[Work instructions] Retype the lines of the data exactly, beginning at the line that contains "Where should I" and stopping after the line that contains "[x=106, y=698]".

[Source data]
★ ★ ★ ★ ★ ★ ★
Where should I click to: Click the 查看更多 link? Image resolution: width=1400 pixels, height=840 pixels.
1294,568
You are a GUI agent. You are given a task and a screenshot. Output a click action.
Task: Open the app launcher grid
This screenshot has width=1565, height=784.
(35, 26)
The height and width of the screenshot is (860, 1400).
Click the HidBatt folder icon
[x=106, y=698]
★ ★ ★ ★ ★ ★ ★
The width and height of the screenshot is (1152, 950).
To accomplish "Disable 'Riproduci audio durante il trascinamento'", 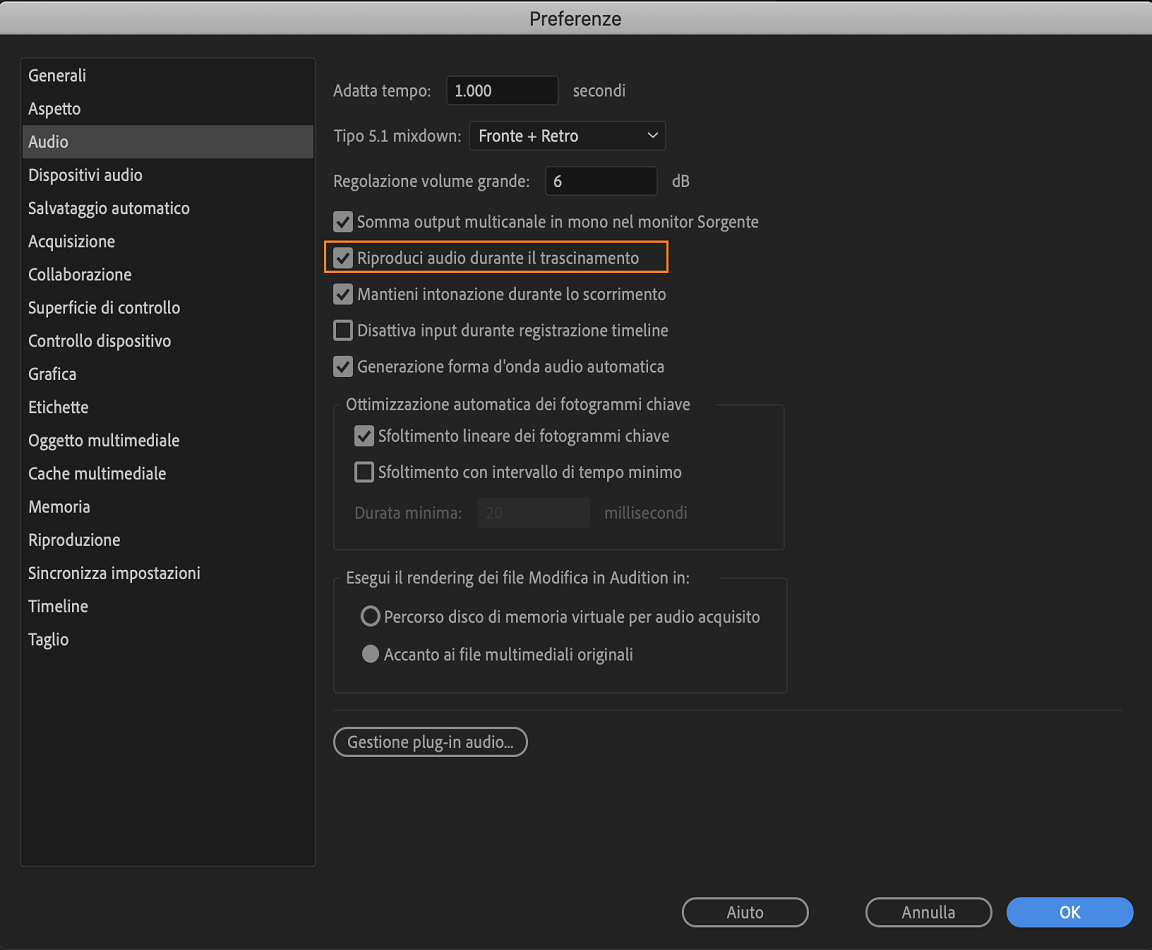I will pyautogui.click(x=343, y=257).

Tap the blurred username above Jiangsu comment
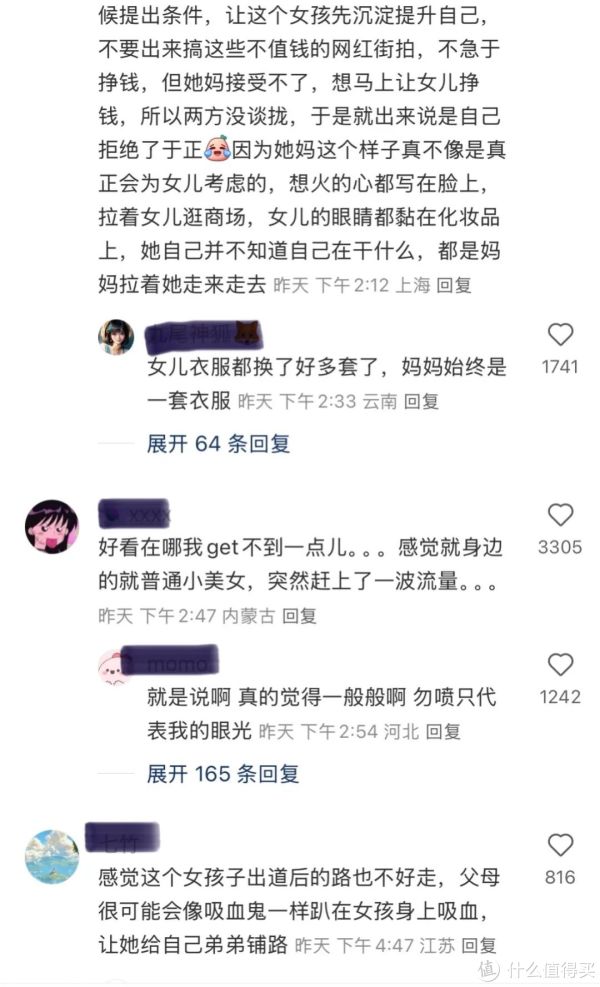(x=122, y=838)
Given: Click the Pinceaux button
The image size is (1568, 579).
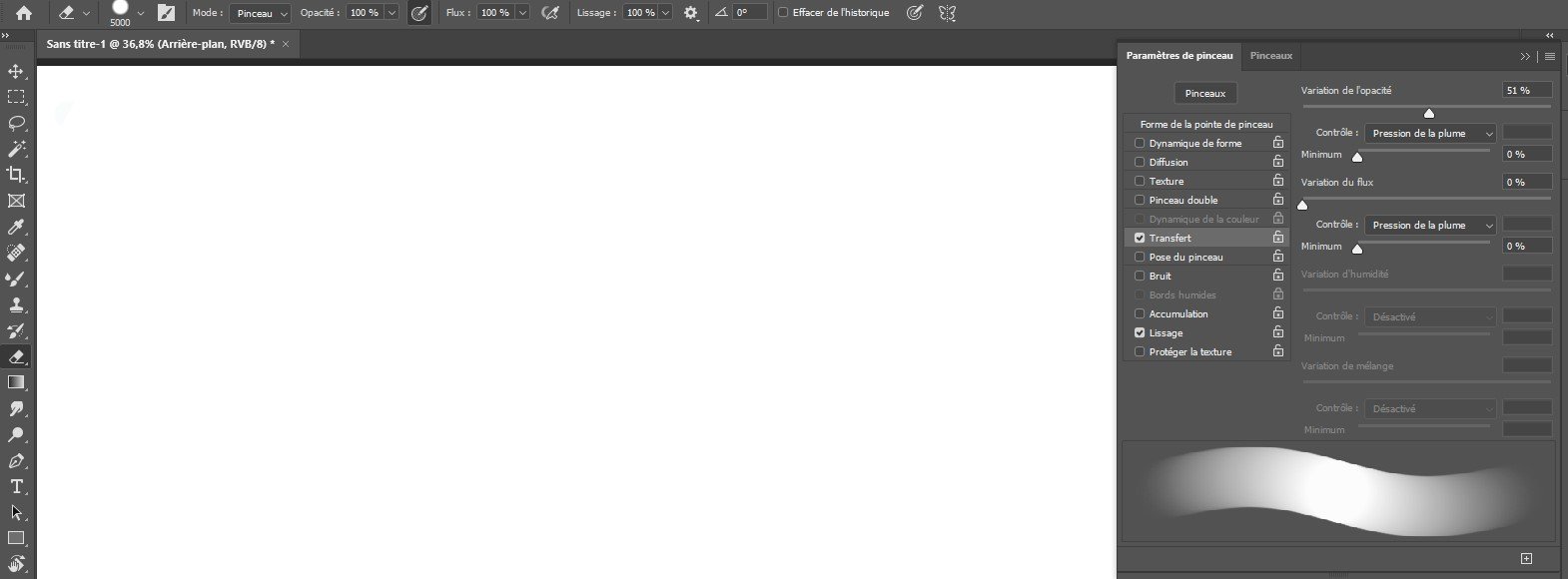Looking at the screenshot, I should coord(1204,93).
★ ★ ★ ★ ★ ★ ★
[Solution for this exercise]
Where should I click to: Click the 查看更多 link? Image resolution: width=1400 pixels, height=840 pixels.
1294,568
You are a GUI agent. You are given a task and a screenshot. Output a click action.
Task: Open the app launcher grid
This screenshot has width=1565, height=784.
(35, 26)
The height and width of the screenshot is (860, 1400).
Click the HidBatt folder icon
[x=106, y=698]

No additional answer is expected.